After deriving quantities of individual growth it is natural (and responsible) to ask whether there are contexts or curricular programs where students demonstrate higher or lower rates of growth, on average, than others. This is where investigations of growth start to become investigations of value-added. Believing that “value-added” is a hypothesis to be tested (Ho, 2011) and not a quantity derived from a model, the challenge in Colorado and other states we work with is to develop indicator systems that facilitate the investigation of what programs, districts, schools, teachers, and contexts promote (and fail to promote) the greatest growth amongst students in the state.

Furthermore, going beyond traditional VAM approaches focused on attributing responsibility, to use student growth to investigate growth toward career and college readiness and issues of equal educational opportunity through the examination of growth gaps between demographic and other student subgroups of interest.

The causal nature of the questions together with the observational nature of the data makes the use of large-scale assessment data difficult “detective work”. Indeed, good detective work requires shoe leather, looking at multiple sources of evidence, particularly as stakes become high, to ensure that conclusions about responsibility are warranted. We believe that the education system as a whole can benefit from such scrupulous detective work, particularly when all stakeholders hold a seat at the table and are collectively engaged in these efforts to develop and maintain an education system geared toward maximizing the academic progress of all students.

Test scores cannot be the sole determinant

To be clear about our own opinions on the subject: The results of large-scale assessments should never be used as the sole determinant of education/educator quality.

No state or district that we work with intends them to be used in such a fashion. That, however, does not mean that these data cannot be part of a larger body of evidence collected to examine education/educator quality. The dichotomy of appropriate/inappropriate does not and should not lead to an all or nothing dichotomy of data use. The challenge is to enable appropriate and beneficial uses while minimizing those that are inappropriate and detrimental.

Despite Professor Baker’s criticism of VAM/SGP models for teacher evaluation, he appears to hold out more hope than we do that statistical models can precisely parse the contribution of an individual teacher or school from the myriad of other factors that contribute to students’ achievement.

Numerous published writings by scholars on the subject over the past decade (see, for example, Raudenbush (2004); Rubin, Stuart, & Zanutto (2004); Braun (2005), Lockwood, McCaffrey, Mariano, & Setodji (2007); Linn (2008); Rothstein, 2009; 2010; Betebenner & Linn (2010); Briggs & Domingue (2011)) have taken issue with this presumption.
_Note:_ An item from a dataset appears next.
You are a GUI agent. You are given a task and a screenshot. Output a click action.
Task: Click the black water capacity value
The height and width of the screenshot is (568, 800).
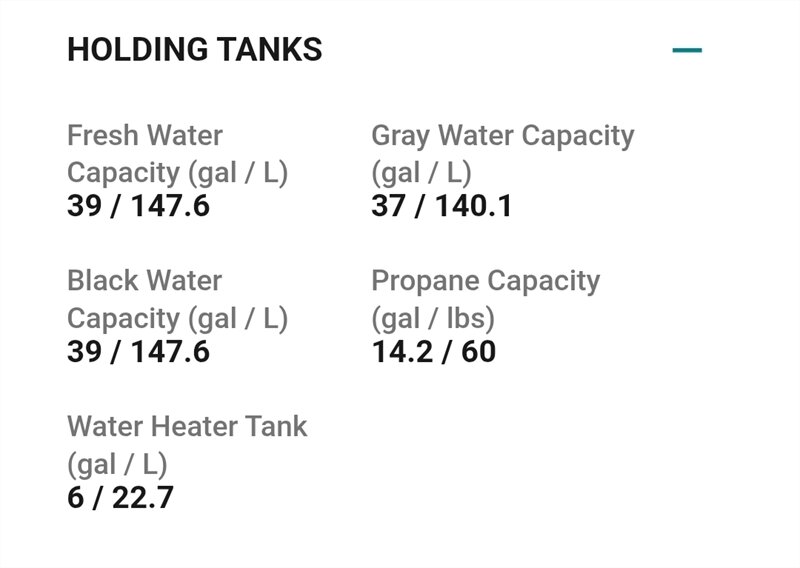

Professor Baker emphasizes this with SGPs:

Again, the whole point here is that it would be a leap, a massive freakin’ unwarranted leap to assume a causal relationship between SGP and school quality, if not building the SGP into a model that more precisely attempts to distill that causal relationship (if any). [Emphasis in original]

We would add that it is a similar “massive … leap” to assume a causal relationship between any VAM quantity and a causal effect for a teacher or school, not just SGPs. We concur with Rubin et al (2004) who assert that quantities derived from these models are descriptive, not causal, measures. However, just because measures are descriptive does NOT imply that the quantities cannot and should not be used as part of a larger investigation of root causes.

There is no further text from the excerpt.